**Exercise:**
Once the line containing "FoméA (Forum mondial" is located, give it again exactly, together with each line that follows it to the end of the entries, and add nothing else.

Extracted data entries:
Start of Block

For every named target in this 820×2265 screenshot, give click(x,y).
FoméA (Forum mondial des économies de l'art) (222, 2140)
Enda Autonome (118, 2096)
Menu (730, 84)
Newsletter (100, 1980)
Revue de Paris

End of Block

**Answer to this task:**
FoméA (Forum mondial des économies de l'art) (222, 2140)
Enda Autonome (118, 2096)
Menu (730, 84)
Newsletter (100, 1980)
Revue de Paris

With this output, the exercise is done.